Almost everyone over the age of 6 has seen an episode of Scooby-Doo at least once. Scooby’s popularity amazes me. It’s a relatively formulaic show that has somehow managed to last over 40 years, through 11 series, 15 direct-to-video movies, 7 made-for-television animated films, 2 made-for-television live-action films, and 2 live-action theatrical movies. While I enjoyed Scooby when I was younger, and can still enjoy the odd episode to two of Where Are You?, I’m not really a fan. Then again, I don’t know who is. It seems to me Scooby-Doo is much like The Jetsons or The Flinstones, by which I mean that though it’s a fine show, it’s not something one usually would go out of their way to watch.
The latest Scooby-Doo cartoon series, Scooby-Doo! Mystery Incorporated, finally comes to DVD in a single-disc set containing the first four episodes of the series. Scooby-Doo! Mystery Incorporated differs from the original series in that the characters all go to high school and solve mysteries in Crystal Cove, the town they live in, as opposed to traveling around the country randomly in a van and stumbling on to mysteries. Yet another difference between Mystery Incorporated and Where Are You? is in the personalities of the characters. Scooby-Doo himself remains basically the same, as does Daphne, but Freddie apparently has the IQ of his A Pup Named Scooby-Doo! counterpart and seems to be obsessed with building traps for some reason. (Although he did usually devise traps in Where Are You? he was never shown as obsessed.) On the other hand, but his traps usually work, where before Scooby and Shaggy typically would trap the villain only by accident. Meanwhile, Shaggy apparently likes girls now, although with the exception of some alien chick in a DTV movie, I don’t believe he’s ever shown an interest in them before. Shaggy always seemed to be like Jughead to me, caring only about food and his dog.
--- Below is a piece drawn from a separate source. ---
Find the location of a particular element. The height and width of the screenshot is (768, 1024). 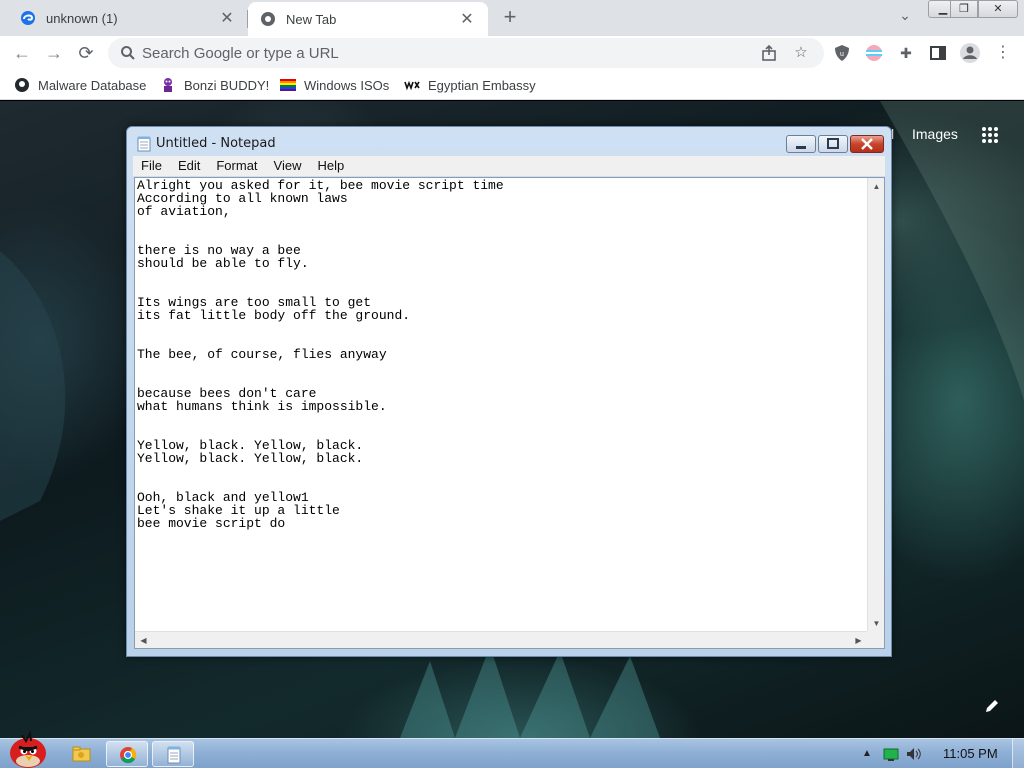

omnibox: ☆ is located at coordinates (466, 53).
Still, these changes aren’t too bad. But then we get to Velma. I don’t know what it is, but Velma having a love interest, much less having Shaggy as that love interest, just seems wrong. Sure, she used to be a pretty bland character, but now she’s just annoying, and is always bugging Shaggy that he has to choose her over his best friend. I quickly learned to groan when she clambered onscreen, which is a lot for someone who liked Scrappy-Doo to say.
There’s also a season story arc, like 13 Ghosts of Scooby-Doo, involving some mystery man named Mr. E., though I can’t be too sure how well this is handled because I haven’t seen enough to make a well-informed decision.
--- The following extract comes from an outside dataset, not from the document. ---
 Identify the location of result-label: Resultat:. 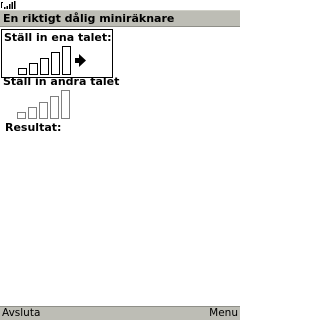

So this DVD comes with four episodes: “Beware the Beast from Below”; “The Creeping Creatures”; “Secret of the Ghost Rig”; and “Revenge of the Man Crab.” The first is an okay episode, though it does seem at times like it’s trying to cram in too much information about the characters in order to give the viewer a feel of the series, and like many first episodes, it feels forced. “The Creeping Creatures” is probably the worst Scooby-Doo related episode I have ever seen. It revolves around a trio of alligator-people who terrorize a town called Gatorsburg. The only problem with this mystery is that only three people live in Gatorsburg, so who could it be!?! You can’t have a mystery when the number of suspects equals the number of people you’re looking for. So yeah, no real mystery there. Not only that, but the villains’ plot makes no sense either. You live in the middle of nowhere, chances are if you stayed quiet no one will come looking for you. Spreading rumors of Gator-men will just attract people to your illegal operation. Oh, and I didn’t even get to the gator mines. Yes, apparently people mine for alligators. Who knew? And as for “Secret of the Ghost Rig”, c’mon! If you’re trying to sneak something, a ‘ghost truck’ will attract attention. You’d do much better driving a regular run-of-the-mill truck. “Revenge of the Man Crab” actually brings up the point that it would’ve been easier to just sue the guy instead of building a giant crab suit and terrorizing everyone to take away his business, but lawyers take too long while building an electronic high-tech crab suit takes only hours, apparently.
While watching this series, one should keep mind that this is Scooby-Doo. The whole show revolves around a talking dog. I don’t think logic is very important here, just fun. So long as this show is entertaining, it succeeds. While I personally found it to be only mildly entertaining (and mildly annoying; thank you, Velma), I’m sure there are others who would thoroughly enjoy this. Although when it comes to this DVD, Scooby-Doo! Mystery Incorporated: Season One, Volume 1, I think it’s best left to baby-sit the kids, seeing how it has only four episodes and no special features. If you are a fan of the show, I’d say hold out for the inevitable season set.